**** Given records ****

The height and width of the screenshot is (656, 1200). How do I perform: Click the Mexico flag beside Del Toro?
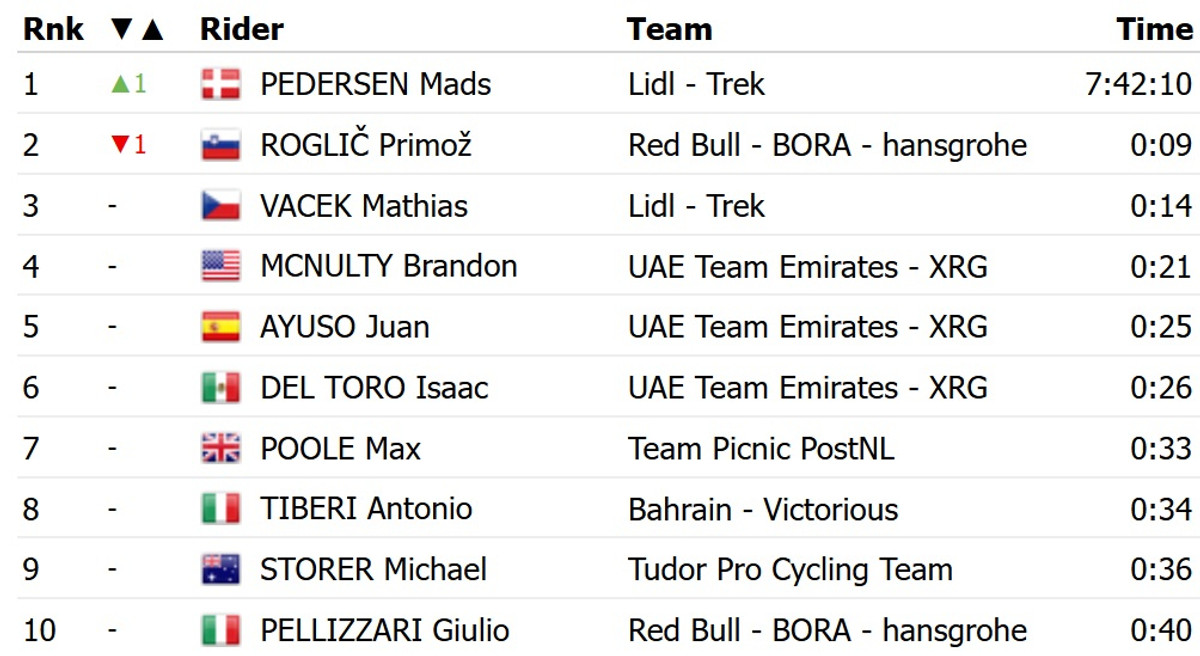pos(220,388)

****
**** Given records ****

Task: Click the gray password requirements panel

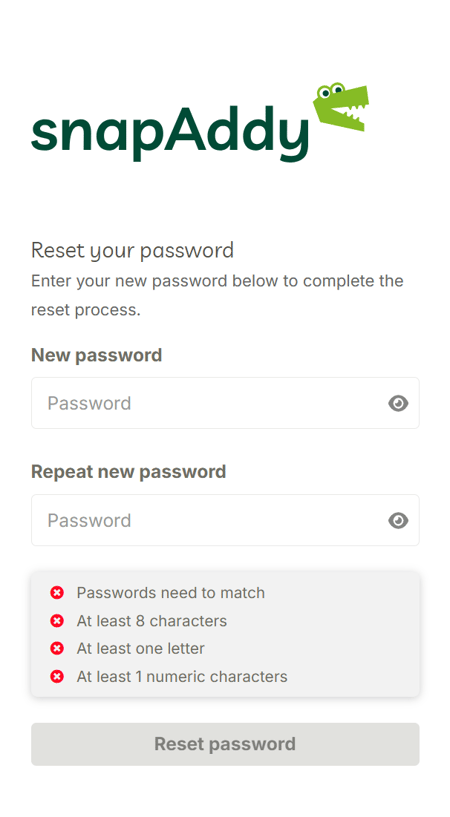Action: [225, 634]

****
**** Given records ****

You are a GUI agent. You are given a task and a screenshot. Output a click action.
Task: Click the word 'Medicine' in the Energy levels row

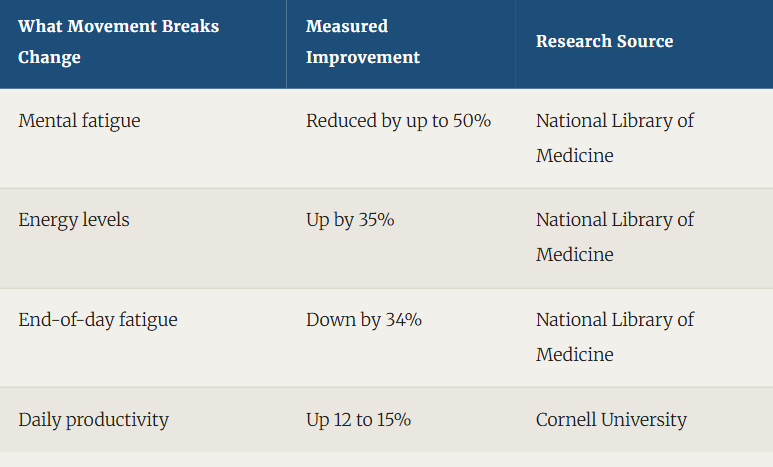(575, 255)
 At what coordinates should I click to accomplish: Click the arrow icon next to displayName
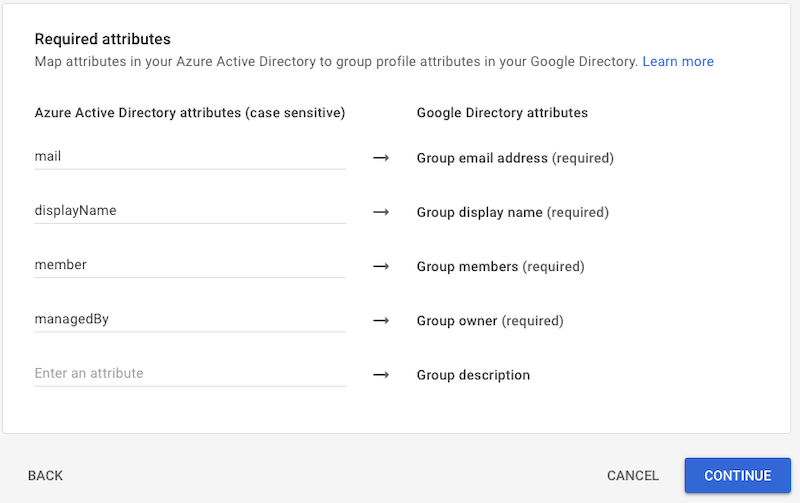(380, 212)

****

■ Instructions to follow: Extract every line from the one containing "The height and" down to the one containing "pos(220,388)", reproducing each verbatim and omitting the pictures.

■ Problem solution:
The height and width of the screenshot is (656, 1200). How do I perform: Click the Mexico flag beside Del Toro?
pos(220,388)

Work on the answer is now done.